La cita anterior la pronuncia un personaje menor de “Pachinko” (2022), adaptación de la novela homónima de Min Jin Lee realizada por Soo Hugh para Apple TV+. La serie –inicialmente vendida como limitada, pero que ya ha sido renovada porque era “demasiado épica” para tener una sola temporada– podría haber retratado este conflicto de muchas maneras. Pero sabiendo quién dirige sus capítulos, solo podría haber salido un suntuoso drama histórico-familiar de elegancia y sutileza sobrenatural de los que ya no se hacen –con permiso, eso sí, de “The Crown” (Peter Morgan, 2016)–. Kogonada y Justin Chon se reparten la dirección. El primero es un esteta cuyo academicismo y florituras visuales nunca lastran la pura emoción de sus relatos. Y el segundo es un actor convertido en director que ha hecho esfuerzos por dotar de matices su examen de la identidad cultural y social.

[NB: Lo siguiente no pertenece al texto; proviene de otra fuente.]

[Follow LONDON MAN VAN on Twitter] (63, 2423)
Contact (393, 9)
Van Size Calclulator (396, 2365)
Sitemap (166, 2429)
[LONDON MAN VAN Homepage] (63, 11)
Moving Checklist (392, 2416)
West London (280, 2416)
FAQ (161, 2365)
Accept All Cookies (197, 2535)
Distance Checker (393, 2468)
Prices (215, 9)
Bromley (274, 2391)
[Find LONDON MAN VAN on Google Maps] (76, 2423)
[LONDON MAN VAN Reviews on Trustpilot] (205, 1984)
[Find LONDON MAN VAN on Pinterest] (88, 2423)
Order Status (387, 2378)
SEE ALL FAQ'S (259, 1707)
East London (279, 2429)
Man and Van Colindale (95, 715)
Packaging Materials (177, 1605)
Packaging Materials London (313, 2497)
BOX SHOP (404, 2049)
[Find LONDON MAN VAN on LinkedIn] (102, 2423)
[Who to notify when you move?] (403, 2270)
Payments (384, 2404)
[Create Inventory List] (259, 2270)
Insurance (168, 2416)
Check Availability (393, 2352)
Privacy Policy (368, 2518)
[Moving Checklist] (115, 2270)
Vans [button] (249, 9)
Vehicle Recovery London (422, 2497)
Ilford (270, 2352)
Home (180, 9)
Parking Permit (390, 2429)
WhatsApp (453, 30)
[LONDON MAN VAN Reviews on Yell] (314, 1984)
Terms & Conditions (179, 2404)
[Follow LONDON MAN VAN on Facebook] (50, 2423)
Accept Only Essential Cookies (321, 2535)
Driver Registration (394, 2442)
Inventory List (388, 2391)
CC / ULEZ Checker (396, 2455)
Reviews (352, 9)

Ambos cuentan con perfiles y estilos de dirección muy diferentes, pero en “Pachinko” –una narración oceánica que abarca cuatro generaciones a lo largo de casi todo el siglo XX– lo mejor de ambos mundos colisiona para dar con una unidad formal encomiable. Solo un episodio se sale de tono: la recreación del mortífero terremoto de Kanto en 1923 que sirve a sus guionistas tanto para darle una historia de origen al villano, Koh Hansu, como para explicar otro de los capítulos negros de los atropellos y vejaciones que los coreanos sufrieron en manos niponas.
“Pachinko” es, como gran parte de su equipo y de los pies a la cabeza, asiático-americana. Por eso casi podría describirse como un k-drama hollywoodiense que coquetea constantemente con el abismo folletinesco del que siempre consigue salir airoso. Hay también en ella esa obsesión catódica reciente de dotar a las series de (excesivos) saltos temporales, aquí galopando entre la Busan recién ocupada por las tropas imperiales japonesas y la Tokio a punto del estallido de la burbuja de los años 90. El relato se ve ocasionalmente entorpecido por esto, pero sus directores se empoderan gracias a ello, aportando un potente diálogo entre las escenas: la cámara puede filmar un simple bol de arroz y esa imagen tiene resonancia emocional décadas después.